00:19:21.440 Though I was eager to test this approach in some live systems to evaluate its efficacy, our DBA opposed this. However, the use of double writing and testing greatly expanded our scope for validating state beyond what assertions usually permit, as it allows full response comparisons from actual code.

00:19:49.080 That said, due to serialization constraints, not every state can be verified back to the client, but it’s a close approximation. Now, let’s revisit the shared database issue—its long-term viability poses substantial concerns.

00:20:01.520 The shared database mechanism was exceedingly beneficial during our transition, allowing for features like identifying which existing features were involved. However, once we fully transitioned to the new service model, we had to separate the databases.

00:20:55.760 Two primary methods exist to achieve this separation without downtime. The first method involves adding an extra standby to your cluster, allowing it to catch up before promoting it to master on a new cluster. The downside is the size of the data involved; even though the database itself is relatively small, the overall data cluster is extensive, necessitating substantial hardware investments.

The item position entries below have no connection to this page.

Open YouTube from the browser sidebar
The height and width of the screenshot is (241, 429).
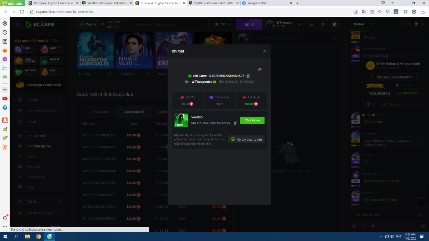pyautogui.click(x=5, y=99)
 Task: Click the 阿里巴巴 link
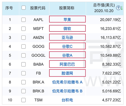(67, 64)
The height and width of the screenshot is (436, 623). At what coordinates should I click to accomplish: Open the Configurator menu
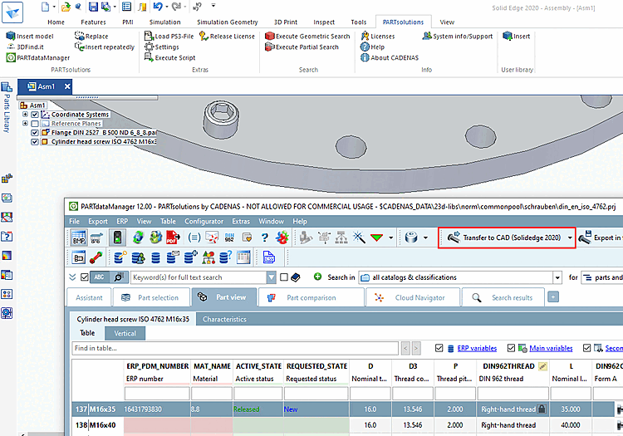(x=203, y=222)
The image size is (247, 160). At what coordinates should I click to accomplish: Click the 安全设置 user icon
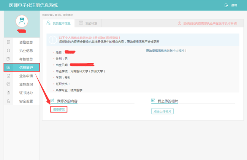[x=8, y=101]
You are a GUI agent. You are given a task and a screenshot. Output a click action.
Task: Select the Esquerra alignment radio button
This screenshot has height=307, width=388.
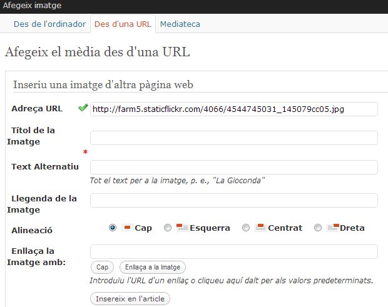[168, 228]
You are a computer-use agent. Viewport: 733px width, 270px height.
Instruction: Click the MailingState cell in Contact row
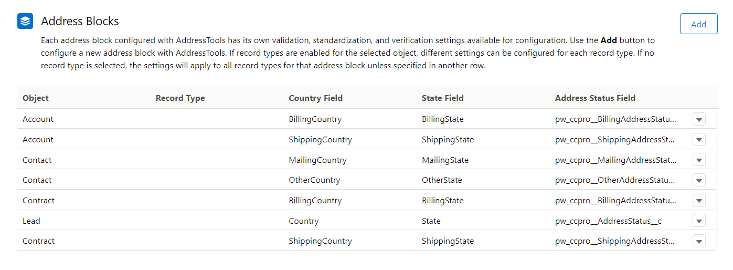tap(445, 160)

00:21:34.000 Additionally, we preferred to keep the new database within the original cluster rather than establishing a separate one due to size considerations. The second methodology is essentially conducting a database dump and reload. Several approaches exist for this procedure, which do not always utilize traditional dump and reload tools, though the concept remains alike.

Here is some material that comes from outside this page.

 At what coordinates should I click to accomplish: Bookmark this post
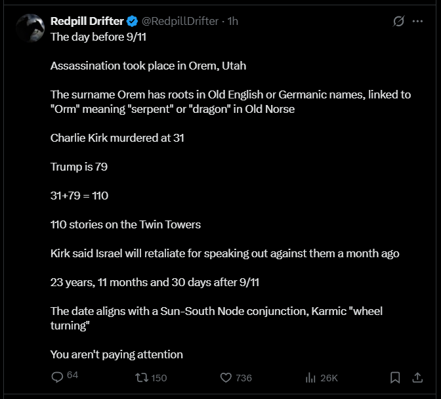395,377
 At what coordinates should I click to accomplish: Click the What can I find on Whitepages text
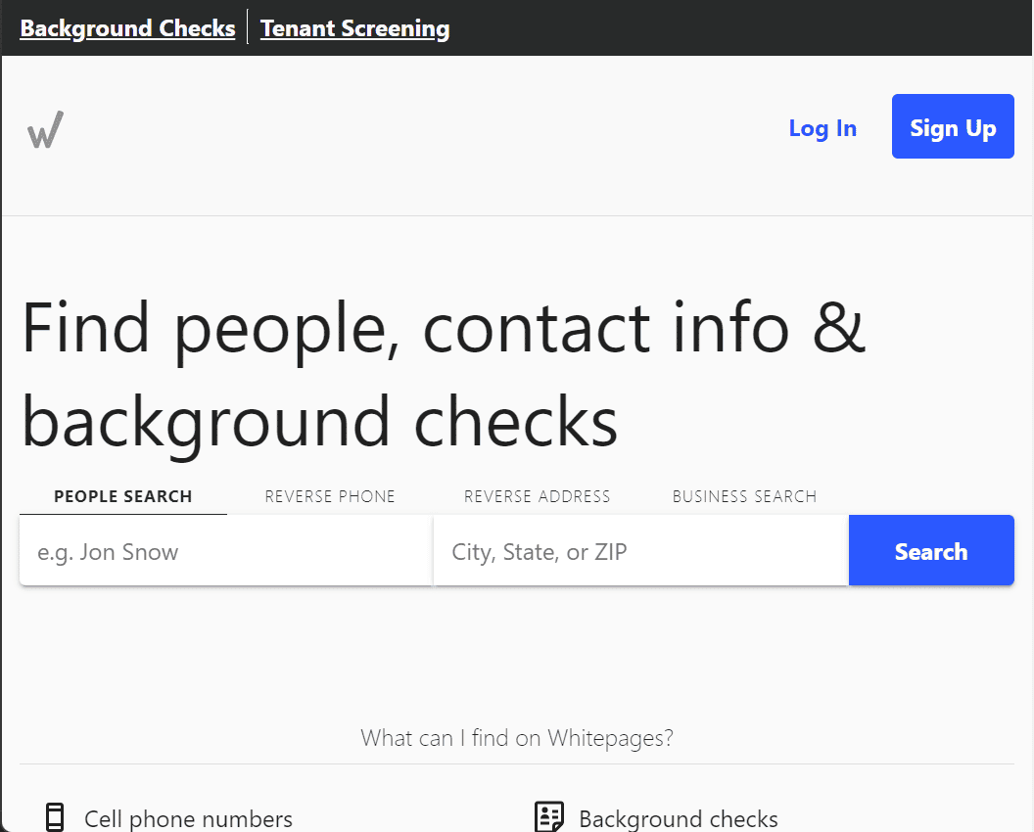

00:22:20.600 This can be managed by temporarily halting access while transitioning. However, it’s vital to maintain strong consistency between the old and new datasets.

00:23:09.880 We concluded from the performance evaluations and double-writing research that most high-volume endpoints in the new application were idempotent, with many of them being pure—returning results without altering database state. Conversely, we discovered that non-pure endpoints fell into three categories.

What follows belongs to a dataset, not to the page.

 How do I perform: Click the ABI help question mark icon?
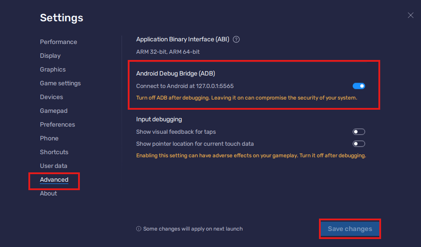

00:23:59.680 The first category of endpoints is those not involved in transaction processing. This meant uptime could be arranged without issue as they were utilized only by users or background jobs. Some non-critical features could temporarily cease; the second category comprises optional auditing and analytics that can be paused without serious repercussions, pending later data analysis. The third category contained endpoints possessing minimally invasive core functionalities that do not fundamentally alter the database state, allowing for a halt similar to the previous cases without affecting authentication or login capabilities.

00:24:58.480 To facilitate smoothness during the database split without interrupting traffic, we enabled a 'read-only' mode by incorporating a configuration option for read-on mode. This allowed us to offer friendly error messages to clients during times they attempted to access endpoints that had been temporarily disabled.

00:25:49.640 We subsequently modified the non-critical and nearly-pure endpoints, ensuring they sidestepped database state changes, allowing for execution of permissible actions without affecting any state. This adjusting process facilitated each endpoint functioning correctly or failing gracefully during the read-on mode, enabling the execution of the DB dump and reload method without needing to pause traffic.

00:26:25.720 The practical implementation for this change proved rather complex and accompanied various challenges. There were brief periods of degraded performance in our control panel where specific background jobs could not be executed, but all transaction processes remained unaffected. This was because we maintained operations in read-on mode instead of a shutdown status, which would have rendered immediate downtime during the actual database separation—a situation we could not have tolerated.

00:27:13.000 That's all I have for today. As I mentioned at the beginning, my slides along with the accompanying speaker notes will be accessible on GitHub at github.com/agf. Thank you for your time, and if anyone has further questions, feel free to approach me afterward.